### WHAT YOU SHOULD DO:
Recast the part of the listing that opens with the line containing "Click the seal magazine cover thumbnail" and closes with the line containing "[x=372, y=28]", both of those lines included, as a JSON list of strings with one string per line and blank lines omitted.

### Word and item position data:
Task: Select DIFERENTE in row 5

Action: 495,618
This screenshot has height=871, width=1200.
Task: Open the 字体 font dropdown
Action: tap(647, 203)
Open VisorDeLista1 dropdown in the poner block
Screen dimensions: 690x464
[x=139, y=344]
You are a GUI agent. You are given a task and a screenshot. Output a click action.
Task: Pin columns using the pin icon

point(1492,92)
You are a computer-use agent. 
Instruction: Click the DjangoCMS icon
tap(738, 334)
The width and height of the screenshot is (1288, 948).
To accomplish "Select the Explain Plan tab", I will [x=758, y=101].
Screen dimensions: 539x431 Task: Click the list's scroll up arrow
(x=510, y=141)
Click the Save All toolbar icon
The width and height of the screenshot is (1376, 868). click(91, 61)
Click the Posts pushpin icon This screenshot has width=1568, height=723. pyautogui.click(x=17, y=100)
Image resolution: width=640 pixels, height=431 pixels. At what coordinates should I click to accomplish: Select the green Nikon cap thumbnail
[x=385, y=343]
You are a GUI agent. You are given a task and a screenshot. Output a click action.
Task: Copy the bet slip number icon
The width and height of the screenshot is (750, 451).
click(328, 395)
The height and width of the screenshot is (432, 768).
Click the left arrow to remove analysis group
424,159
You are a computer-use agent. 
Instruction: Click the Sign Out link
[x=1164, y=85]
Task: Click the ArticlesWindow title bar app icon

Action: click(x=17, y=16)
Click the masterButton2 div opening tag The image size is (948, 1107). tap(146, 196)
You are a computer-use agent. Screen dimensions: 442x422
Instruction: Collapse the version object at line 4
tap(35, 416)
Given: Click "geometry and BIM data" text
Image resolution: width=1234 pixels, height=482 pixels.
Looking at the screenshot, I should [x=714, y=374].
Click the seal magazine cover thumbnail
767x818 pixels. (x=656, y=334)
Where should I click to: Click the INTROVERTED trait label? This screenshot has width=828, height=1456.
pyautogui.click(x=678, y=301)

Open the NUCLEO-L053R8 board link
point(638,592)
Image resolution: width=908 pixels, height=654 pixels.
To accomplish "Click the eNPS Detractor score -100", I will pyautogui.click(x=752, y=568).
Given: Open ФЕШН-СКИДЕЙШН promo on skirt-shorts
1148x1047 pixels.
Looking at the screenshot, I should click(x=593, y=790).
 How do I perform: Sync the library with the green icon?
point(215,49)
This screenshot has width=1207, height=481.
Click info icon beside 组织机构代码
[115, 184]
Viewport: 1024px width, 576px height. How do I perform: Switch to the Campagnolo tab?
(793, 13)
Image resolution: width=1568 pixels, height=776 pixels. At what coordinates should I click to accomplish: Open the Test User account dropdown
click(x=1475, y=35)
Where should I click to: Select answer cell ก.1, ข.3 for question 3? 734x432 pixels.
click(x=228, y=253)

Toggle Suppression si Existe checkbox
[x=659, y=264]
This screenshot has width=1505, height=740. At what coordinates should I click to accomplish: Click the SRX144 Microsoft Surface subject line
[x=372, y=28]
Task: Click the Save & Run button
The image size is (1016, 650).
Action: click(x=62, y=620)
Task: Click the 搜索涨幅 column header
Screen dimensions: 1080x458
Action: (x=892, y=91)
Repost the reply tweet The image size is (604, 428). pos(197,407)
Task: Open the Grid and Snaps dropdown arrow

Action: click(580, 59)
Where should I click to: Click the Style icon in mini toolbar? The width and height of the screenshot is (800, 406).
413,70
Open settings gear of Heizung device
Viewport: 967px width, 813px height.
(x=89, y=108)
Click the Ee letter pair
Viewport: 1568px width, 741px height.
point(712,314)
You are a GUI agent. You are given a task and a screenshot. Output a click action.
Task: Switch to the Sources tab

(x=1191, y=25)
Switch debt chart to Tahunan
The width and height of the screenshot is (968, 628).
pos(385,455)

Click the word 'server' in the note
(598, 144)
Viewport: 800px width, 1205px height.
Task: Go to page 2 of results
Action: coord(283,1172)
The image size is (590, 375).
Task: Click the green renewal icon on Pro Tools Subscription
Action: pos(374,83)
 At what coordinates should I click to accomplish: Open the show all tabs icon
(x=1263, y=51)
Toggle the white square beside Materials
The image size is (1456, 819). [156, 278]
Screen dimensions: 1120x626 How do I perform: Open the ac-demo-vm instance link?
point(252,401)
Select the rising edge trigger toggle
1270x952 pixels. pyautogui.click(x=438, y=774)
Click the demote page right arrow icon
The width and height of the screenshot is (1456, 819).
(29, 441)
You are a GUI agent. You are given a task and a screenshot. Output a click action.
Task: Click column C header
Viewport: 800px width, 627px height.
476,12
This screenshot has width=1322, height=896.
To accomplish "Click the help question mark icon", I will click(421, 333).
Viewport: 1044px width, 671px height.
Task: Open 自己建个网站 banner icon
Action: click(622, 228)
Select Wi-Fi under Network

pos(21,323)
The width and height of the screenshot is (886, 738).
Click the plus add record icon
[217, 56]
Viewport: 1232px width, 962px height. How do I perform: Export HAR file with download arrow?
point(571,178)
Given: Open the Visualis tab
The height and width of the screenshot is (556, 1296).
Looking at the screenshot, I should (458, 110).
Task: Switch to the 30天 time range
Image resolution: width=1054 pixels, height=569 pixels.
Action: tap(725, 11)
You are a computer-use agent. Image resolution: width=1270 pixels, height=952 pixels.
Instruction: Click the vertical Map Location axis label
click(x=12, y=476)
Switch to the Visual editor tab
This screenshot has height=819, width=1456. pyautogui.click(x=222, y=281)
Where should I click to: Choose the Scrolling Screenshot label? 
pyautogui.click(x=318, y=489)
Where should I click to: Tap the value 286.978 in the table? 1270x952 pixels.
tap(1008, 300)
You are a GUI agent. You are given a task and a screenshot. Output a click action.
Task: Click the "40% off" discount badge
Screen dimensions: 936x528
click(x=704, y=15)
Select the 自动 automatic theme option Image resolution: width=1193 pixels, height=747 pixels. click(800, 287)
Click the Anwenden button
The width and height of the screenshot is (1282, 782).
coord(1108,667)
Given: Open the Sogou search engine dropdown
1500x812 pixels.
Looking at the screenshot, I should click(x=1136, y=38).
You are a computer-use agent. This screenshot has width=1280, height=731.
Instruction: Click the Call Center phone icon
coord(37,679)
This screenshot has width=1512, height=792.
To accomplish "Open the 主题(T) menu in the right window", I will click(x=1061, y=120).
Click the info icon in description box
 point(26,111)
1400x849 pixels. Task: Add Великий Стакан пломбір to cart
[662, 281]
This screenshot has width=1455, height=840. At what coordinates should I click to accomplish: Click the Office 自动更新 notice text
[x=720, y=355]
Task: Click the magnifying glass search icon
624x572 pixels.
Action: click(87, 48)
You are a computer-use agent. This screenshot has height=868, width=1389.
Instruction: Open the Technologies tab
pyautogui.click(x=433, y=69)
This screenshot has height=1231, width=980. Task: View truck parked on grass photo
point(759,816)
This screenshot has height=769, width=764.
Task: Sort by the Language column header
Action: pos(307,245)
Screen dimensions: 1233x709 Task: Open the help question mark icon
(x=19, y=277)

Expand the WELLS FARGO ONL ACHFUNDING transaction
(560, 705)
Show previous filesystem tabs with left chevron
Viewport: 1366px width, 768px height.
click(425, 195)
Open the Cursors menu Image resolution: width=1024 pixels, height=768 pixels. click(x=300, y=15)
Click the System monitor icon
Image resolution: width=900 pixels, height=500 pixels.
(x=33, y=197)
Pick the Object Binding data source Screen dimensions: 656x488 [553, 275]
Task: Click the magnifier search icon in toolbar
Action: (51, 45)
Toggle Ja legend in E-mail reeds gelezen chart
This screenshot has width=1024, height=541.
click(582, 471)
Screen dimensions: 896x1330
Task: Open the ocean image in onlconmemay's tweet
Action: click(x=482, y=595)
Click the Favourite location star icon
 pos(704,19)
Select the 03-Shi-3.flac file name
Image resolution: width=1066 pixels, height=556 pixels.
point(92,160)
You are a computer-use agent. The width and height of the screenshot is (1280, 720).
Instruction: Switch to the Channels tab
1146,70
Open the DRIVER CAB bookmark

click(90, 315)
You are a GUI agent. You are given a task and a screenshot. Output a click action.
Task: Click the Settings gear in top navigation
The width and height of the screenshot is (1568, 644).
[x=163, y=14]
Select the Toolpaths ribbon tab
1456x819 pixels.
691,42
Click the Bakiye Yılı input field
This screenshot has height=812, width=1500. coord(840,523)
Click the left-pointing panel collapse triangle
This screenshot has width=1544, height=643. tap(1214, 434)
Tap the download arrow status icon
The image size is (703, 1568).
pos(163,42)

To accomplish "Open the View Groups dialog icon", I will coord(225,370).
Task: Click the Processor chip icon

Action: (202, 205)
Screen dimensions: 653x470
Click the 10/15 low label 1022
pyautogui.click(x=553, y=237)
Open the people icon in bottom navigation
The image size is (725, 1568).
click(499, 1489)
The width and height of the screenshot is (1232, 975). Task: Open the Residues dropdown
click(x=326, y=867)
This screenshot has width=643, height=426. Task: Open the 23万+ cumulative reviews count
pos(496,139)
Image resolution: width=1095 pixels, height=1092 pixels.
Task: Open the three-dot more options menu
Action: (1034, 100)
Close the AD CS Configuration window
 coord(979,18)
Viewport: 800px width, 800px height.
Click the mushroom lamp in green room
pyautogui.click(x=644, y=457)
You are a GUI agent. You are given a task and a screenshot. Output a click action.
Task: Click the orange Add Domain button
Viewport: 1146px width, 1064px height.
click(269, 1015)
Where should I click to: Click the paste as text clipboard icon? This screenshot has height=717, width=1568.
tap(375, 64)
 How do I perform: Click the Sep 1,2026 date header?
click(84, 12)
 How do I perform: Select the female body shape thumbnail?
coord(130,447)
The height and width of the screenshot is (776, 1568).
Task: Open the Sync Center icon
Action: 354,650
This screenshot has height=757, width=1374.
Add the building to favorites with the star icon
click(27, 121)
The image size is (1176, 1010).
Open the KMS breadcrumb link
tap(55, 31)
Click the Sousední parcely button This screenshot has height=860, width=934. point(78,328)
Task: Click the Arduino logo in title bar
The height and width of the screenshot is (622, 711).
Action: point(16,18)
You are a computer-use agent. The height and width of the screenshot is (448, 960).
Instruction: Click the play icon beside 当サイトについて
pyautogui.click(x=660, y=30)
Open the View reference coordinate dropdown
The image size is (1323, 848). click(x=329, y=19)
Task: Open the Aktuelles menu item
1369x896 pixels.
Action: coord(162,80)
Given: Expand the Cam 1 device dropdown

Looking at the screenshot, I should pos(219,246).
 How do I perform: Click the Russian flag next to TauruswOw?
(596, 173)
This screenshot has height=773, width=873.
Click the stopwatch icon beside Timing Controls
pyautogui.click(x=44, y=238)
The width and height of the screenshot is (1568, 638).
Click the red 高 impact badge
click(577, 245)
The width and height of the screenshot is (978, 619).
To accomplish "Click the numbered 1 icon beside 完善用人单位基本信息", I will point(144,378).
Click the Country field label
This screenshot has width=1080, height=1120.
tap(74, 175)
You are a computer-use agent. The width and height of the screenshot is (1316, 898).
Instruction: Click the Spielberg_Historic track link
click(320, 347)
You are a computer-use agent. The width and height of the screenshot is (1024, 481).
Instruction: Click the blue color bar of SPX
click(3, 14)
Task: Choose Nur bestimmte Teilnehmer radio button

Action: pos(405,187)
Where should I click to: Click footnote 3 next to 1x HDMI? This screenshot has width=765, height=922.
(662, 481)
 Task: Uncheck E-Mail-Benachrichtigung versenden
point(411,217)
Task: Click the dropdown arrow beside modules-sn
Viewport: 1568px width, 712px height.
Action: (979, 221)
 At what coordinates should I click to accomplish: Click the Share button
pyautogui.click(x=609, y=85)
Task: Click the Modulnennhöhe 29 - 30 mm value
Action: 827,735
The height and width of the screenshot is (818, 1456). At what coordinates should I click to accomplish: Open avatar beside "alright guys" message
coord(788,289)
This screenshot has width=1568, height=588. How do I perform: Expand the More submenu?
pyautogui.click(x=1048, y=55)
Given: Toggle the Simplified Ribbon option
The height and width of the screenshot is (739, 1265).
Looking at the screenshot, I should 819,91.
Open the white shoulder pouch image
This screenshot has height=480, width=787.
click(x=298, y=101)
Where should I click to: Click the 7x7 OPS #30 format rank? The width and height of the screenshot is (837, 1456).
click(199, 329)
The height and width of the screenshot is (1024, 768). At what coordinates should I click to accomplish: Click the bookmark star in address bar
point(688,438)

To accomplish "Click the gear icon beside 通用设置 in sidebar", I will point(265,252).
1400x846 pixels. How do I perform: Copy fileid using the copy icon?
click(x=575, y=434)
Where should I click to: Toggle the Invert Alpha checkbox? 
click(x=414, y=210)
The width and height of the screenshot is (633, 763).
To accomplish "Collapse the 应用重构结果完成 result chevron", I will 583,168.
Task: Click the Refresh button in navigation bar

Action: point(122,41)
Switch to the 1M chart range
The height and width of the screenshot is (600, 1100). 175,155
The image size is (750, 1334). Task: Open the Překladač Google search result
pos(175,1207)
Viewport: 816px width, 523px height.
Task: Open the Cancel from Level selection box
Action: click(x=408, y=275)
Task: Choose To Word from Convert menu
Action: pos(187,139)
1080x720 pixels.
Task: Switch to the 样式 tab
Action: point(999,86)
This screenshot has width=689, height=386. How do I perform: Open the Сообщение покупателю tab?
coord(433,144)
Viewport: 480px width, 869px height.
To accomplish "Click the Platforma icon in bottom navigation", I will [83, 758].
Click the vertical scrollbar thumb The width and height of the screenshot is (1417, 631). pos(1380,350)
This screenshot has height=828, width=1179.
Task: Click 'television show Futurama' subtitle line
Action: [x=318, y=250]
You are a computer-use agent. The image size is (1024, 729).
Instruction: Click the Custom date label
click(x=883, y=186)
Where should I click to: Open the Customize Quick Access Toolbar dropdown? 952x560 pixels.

### ANSWER TO THE TASK:
[
  "Click the seal magazine cover thumbnail",
  "767x818 pixels. (x=656, y=334)",
  "Where should I click to: Click the INTROVERTED trait label? This screenshot has width=828, height=1456.",
  "pyautogui.click(x=678, y=301)",
  "Open the NUCLEO-L053R8 board link",
  "point(638,592)",
  "Image resolution: width=908 pixels, height=654 pixels.",
  "To accomplish \"Click the eNPS Detractor score -100\", I will pyautogui.click(x=752, y=568).",
  "Given: Open ФЕШН-СКИДЕЙШН promo on skirt-shorts",
  "1148x1047 pixels.",
  "Looking at the screenshot, I should click(x=593, y=790).",
  " How do I perform: Sync the library with the green icon?",
  "point(215,49)",
  "This screenshot has width=1207, height=481.",
  "Click info icon beside 组织机构代码",
  "[115, 184]",
  "Viewport: 1024px width, 576px height. How do I perform: Switch to the Campagnolo tab?",
  "(793, 13)",
  "Image resolution: width=1568 pixels, height=776 pixels. At what coordinates should I click to accomplish: Open the Test User account dropdown",
  "click(x=1475, y=35)",
  "Where should I click to: Select answer cell ก.1, ข.3 for question 3? 734x432 pixels.",
  "click(x=228, y=253)",
  "Toggle Suppression si Existe checkbox",
  "[x=659, y=264]",
  "This screenshot has width=1505, height=740. At what coordinates should I click to accomplish: Click the SRX144 Microsoft Surface subject line",
  "[x=372, y=28]"
]